La primera visión la tuvo a los siete años, el día que celebraba su primera comunión. Justo en el momento en que el cura le acercaba la sagrada forma, el niño vio, en vez de la mano del cura, una mano de mujer que le daba de comer con una cucharilla. Y mientras la hostia se le iba fundiendo en la lengua con no pocas dificultades, se le esparció hasta la garganta un sabor potente de postre delicioso; un gusto que, a pesar de su lógica de niño de siete años, no procesaba como proveniente del cuerpo de Cristo.
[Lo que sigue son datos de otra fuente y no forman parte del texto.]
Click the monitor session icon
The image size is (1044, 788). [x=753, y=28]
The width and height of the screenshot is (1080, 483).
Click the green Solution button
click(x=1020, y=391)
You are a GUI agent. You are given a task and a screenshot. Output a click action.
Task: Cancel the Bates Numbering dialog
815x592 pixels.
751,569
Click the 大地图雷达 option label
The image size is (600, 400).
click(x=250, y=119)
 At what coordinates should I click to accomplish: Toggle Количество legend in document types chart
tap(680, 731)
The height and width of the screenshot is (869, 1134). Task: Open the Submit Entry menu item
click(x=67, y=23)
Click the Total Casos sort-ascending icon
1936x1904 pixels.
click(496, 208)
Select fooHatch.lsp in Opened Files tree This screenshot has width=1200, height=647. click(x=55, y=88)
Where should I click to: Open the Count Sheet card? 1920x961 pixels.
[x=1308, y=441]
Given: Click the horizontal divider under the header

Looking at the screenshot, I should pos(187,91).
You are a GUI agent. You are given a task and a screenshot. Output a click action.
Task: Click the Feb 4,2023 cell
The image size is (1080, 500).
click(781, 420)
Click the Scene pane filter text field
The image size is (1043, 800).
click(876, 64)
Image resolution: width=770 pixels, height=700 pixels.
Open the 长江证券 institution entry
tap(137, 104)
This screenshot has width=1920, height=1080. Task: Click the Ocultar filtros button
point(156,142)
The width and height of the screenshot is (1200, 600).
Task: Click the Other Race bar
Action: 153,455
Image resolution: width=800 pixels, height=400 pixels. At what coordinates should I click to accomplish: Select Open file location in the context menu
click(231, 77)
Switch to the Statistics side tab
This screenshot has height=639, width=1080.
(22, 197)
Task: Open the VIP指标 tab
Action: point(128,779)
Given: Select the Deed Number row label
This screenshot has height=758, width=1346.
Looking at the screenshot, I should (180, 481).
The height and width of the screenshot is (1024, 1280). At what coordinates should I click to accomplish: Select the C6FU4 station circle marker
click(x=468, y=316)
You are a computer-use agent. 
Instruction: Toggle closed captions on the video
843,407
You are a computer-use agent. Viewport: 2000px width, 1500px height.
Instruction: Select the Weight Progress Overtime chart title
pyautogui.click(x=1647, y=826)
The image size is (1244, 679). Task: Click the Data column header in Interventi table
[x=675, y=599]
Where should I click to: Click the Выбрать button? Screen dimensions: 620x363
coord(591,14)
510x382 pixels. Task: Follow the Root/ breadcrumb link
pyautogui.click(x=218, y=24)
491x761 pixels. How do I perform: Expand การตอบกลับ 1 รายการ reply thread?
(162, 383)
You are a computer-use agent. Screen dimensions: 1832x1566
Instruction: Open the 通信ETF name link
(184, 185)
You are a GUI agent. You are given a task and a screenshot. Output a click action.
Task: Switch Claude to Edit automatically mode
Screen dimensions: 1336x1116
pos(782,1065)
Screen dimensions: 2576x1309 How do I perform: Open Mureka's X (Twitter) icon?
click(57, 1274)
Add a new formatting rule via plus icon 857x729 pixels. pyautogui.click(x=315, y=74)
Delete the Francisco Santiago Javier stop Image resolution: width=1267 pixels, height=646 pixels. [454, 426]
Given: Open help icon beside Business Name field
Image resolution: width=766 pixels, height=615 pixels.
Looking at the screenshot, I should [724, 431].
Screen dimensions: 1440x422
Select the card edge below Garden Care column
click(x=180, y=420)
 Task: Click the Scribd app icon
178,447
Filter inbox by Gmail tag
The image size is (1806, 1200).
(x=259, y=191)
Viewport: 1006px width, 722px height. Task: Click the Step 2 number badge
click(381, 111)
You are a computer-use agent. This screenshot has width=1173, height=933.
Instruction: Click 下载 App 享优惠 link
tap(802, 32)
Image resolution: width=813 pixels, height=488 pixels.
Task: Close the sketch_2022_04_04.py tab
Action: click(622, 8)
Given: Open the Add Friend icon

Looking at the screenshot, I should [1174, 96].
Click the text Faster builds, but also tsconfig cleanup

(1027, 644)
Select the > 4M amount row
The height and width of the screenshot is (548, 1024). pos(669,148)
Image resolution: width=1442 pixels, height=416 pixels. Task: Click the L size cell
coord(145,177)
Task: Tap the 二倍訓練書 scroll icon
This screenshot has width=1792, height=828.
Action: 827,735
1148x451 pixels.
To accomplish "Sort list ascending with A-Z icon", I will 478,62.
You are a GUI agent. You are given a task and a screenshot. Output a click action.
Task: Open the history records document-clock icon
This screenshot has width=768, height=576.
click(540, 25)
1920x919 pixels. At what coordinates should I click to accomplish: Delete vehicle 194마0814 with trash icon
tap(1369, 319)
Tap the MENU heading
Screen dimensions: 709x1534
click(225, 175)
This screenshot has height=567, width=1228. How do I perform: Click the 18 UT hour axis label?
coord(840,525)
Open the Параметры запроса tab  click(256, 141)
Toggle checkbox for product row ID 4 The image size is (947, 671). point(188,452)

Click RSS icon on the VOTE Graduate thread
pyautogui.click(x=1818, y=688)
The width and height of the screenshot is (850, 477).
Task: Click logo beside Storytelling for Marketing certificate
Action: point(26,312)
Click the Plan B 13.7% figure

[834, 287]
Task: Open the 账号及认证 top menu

Las visiones no volvieron hasta que Martí cumplió 15 años. Un día, mientras practicaba surfing en la playa volvió a ver un brazo salido de la nada, pero esta vez era de hombre, y la imagen duró sólo unos segundos, confundida entre la espuma y el griterío de los compañeros. Al día siguiente se despertó con una tercera visión que más parecía un recuerdo: había una habitación pequeña con paredes de colores mortecinos y un tabique más oscuro que los otros tres. Al momento dedujo que era una pared con una enorme ventana porque se veía a gente por la parte exterior: se cruzaban y algunos curioseaban atraídos por los cristales sin cortinas. El apartamento al que pertenecía la habitación tenía que ser un bajo y afuera era noche cerrada. En el centro de la habitación distinguía una modesta mesa y dos sillas, y un hombre de pie que levantaba a su hijo pequeño por encima de la cabeza y lo acariciaba. En el recuerdo aparecía también una mujer, la misma mujer del brazo con cucharilla de la primera comunión; lo sabía por los dedos, elegantes y largos, con nudos muy marcados. Y si el hombre que levantaba al niño le había parecido, sin duda, un padre, tenía la certeza de que la mujer era una madre. Esta madre, pues, miraba el jugueteo del hombre y el niño y los alentaba a divertirse más y más. El hombre llevaba un bigote castaño oscuro, y la madre, cuando reía, exhibía todos los dientes y un pedazo de encías curvadas. El niño se estremecía de placer. Y Martí no podía recordar la fisonomía de aquel pequeño, ni cómo iba vestido —salvo el pantalón azul con pájaros de alas extendidas—, porque aquel niño era él mismo. Y si estaba tan convencido de ello era porque dentro del recuerdo lo miraba todo a través de los ojos del niño, y porque el brazo del hombre de la playa que le había acompañado al remontar una ola, y que llevaba el puño de la camisa desabrochado y un reloj en la muñeca, ahora se superponía con precisión al brazo que lo aupaba.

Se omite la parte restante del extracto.